Dopo l'adesione nel '96 al gruppo romano In arte libertas, creato dal paesista Nino Costa, dal 1901 insegna ornato in accademia nella Firenze dei maestri del Rinascimento, del "terribile" Michelangelo, del Böcklin dell'Isola dei morti. Comincia ad ornare libri per D'Annunzio e Pascoli e dal 1903 elabora fregi e d articoli per la rivista "Leonardo" fondata con Papini e Prezzolini.

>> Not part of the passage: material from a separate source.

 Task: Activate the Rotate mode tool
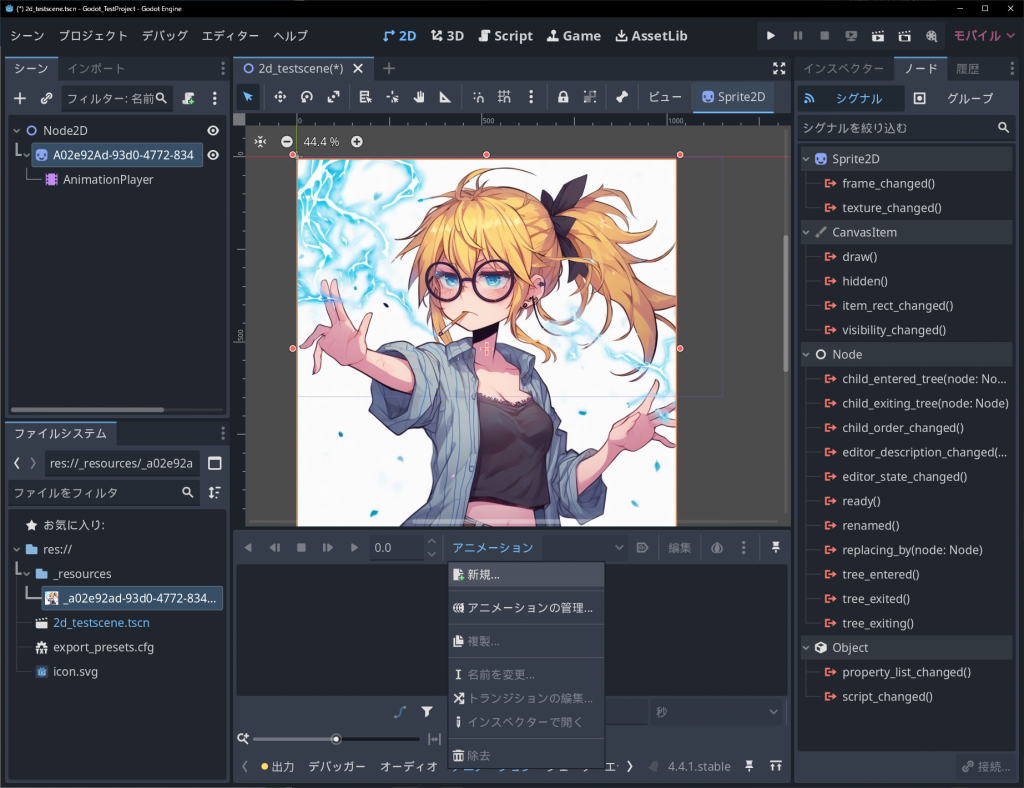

Fra le rigogliose figurazioni per la Francesca da Rimini (1902), le rusticane de La figlia di Iorio (1904), le lapidarie del Notturno del "Vate" (1917-21), le stampe marinaresche esprimono un'autonoma poetica. Il varo, L'argano, Il timone, La foce, Le arche - xilografie eseguite fra il 1904 e il 1908, mentre in Europa esplodono primi fenomeni d'avanguardia - denotano un lirismo contemplativo invischiato nel ristagno simbolista che connota la situazione italiana all'avvio del secolo. Ma al di là dei convenzionali significati latenti, quelli manifesti aprono - pur aderendo al fervore estetico del giapponismo fin-de-siècle - un discorso etnografico che si fa via via più urgente, teso a documentare l'irripetibile patrimonio che la "novella civiltà livellatrice" viene annientando. L'appello del 1920 (L'arte popolare, in "La Fionda", Roma) riscuote entusiastiche risposte, stimolando una sensibilità che nel 1923 porta all'istituzione del Regio Museo di etnografia italiana, dal 1956 Museo Nazionale delle Arti e Tradizioni popolari.
L'ideale equazione ottocentesca fra impegno artistico e sociale trova nel "lido" della San Benedetto decarosiliana un equivalente a portata di mano della Tahiti di Gauguin: laboratorio di antropologia culturale da cui, nonostante il progresso, emerge chiara, dal profondo "la voce delle cose".